The motor yacht Titanic is a 1,900-tonne yacht that was formerly the Japanese Government's research/fishing vessel Toko Maru (東光丸) and later Kelso. In March 2010, she developed a leak while sailing in the Caribbean. Her rescue by the United States Coast Guard was co-ordinated from the United Kingdom.

==Description==
Originally built in 1971, Titanic is a former research/fishing boat. She is 78.64 m long, with a beam of 11.00 m and a depth of 8.01 m. She is powered by four Niigata 6MQG31EZ diesel engines. As of April 2010, the vessel was being reconfigured to accept 4 HS Turbochargers 4800 series turbochargers. She displaces 1,900 tonnes. Her IMO Number is 7338561.

==History==
The ship was built in 1971 by Hayashikane Shipbuilding & Engineering Co Ltd, Nagasaki as Toko Maru. Commissioned by the Japanese government as a fisheries inspection vessel, it supported the Japanese fishing fleet operating in international waters. After 25 years of service, deterioration of the hull, engines and other facilities led to the ship being decommissioned. It was replaced with a new, larger Toko Maru, capable of supporting Japanese fishing at greater distances and rougher seas in the Indian and Atlantic Oceans.

In 1996, she was sold to Premier Fishing, South Africa and renamed Kelso. In 2009, she was sold to Bill Schlagel of California who intended to convert her into a luxury motor yacht, and renamed her Titanic. On 16 August 2009, Titanic visited St Helena where it was discovered that she was not displaying her name. The vessel's name was not on shipping registers either. It was established that the vessel was bona fide. She departed the next day.

On 31 March 2010, Titanic developed a leak while on a voyage from Grenada to Puerto Rico where she was to undergo a refit.
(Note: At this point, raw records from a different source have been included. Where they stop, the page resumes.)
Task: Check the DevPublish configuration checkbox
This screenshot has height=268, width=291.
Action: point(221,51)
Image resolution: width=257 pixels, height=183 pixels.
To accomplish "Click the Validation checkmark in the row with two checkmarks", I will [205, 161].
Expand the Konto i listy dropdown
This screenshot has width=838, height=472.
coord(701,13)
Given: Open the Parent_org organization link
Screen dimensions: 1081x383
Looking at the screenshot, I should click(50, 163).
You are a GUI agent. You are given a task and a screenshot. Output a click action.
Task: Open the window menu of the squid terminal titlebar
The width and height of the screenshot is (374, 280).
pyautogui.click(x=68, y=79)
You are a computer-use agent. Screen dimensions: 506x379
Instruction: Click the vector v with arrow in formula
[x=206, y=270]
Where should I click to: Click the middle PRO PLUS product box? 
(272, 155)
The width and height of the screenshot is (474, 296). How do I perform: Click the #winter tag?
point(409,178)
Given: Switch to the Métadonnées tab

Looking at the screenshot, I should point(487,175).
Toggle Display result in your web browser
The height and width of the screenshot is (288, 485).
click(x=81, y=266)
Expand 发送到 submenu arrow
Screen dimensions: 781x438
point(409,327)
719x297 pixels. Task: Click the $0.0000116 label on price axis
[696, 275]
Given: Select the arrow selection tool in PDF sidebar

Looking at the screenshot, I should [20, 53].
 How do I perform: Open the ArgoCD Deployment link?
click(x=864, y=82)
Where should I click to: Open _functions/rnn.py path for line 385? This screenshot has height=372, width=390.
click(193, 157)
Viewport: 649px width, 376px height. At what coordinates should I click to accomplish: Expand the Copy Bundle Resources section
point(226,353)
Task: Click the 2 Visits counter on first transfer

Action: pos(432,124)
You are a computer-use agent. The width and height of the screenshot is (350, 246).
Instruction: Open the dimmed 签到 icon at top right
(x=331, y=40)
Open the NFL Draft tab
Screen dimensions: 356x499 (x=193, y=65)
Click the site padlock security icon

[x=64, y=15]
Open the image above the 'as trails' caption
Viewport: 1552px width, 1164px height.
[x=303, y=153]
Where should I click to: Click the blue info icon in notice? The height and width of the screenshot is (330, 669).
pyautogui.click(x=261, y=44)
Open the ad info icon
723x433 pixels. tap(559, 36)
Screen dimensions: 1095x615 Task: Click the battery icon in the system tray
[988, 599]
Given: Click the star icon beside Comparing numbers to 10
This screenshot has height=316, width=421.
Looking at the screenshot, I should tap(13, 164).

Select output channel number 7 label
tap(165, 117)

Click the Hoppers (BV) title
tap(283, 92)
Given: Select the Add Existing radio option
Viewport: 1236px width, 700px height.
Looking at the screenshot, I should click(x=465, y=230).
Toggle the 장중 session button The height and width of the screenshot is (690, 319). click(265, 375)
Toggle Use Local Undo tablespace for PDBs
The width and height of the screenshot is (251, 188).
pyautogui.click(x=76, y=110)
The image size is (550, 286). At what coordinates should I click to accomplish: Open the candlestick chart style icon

Crew member Mark Corbett used the yacht's satellite phone to call his friend Alex Evans's mobile phone. Evans received the call while in a DIY shop in Aberystwyth, Wales. He took down details including the position of the ship, which was 108 nmi southeast of St Croix, (at ), writing the details on a till receipt. Evans then went to the local RNLI lifeboat station and telephoned the Coastguard at Milford Haven and asked to be put through to the Maritime Rescue Co-ordination Centre (MRCC) at Falmouth from where the rescue was co-ordinated at a distance of over 4000 mi.

The MRCC contacted the United States Coast Guard at Portsmouth, Virginia who relayed a message to colleagues at San Juan, Puerto Rico. A French aircraft was sent to search for Titanic. A United States Coast Guard helicopter was despatched from CGAS Borinquem, Puerto Rico. The helicopter landed a salvage pump on board the yacht, which was later taken under tow by . The tow was later taken over by the tug Mitchel. The yacht was taken to Frederiksted, United States Virgin Islands; none of the crew were injured.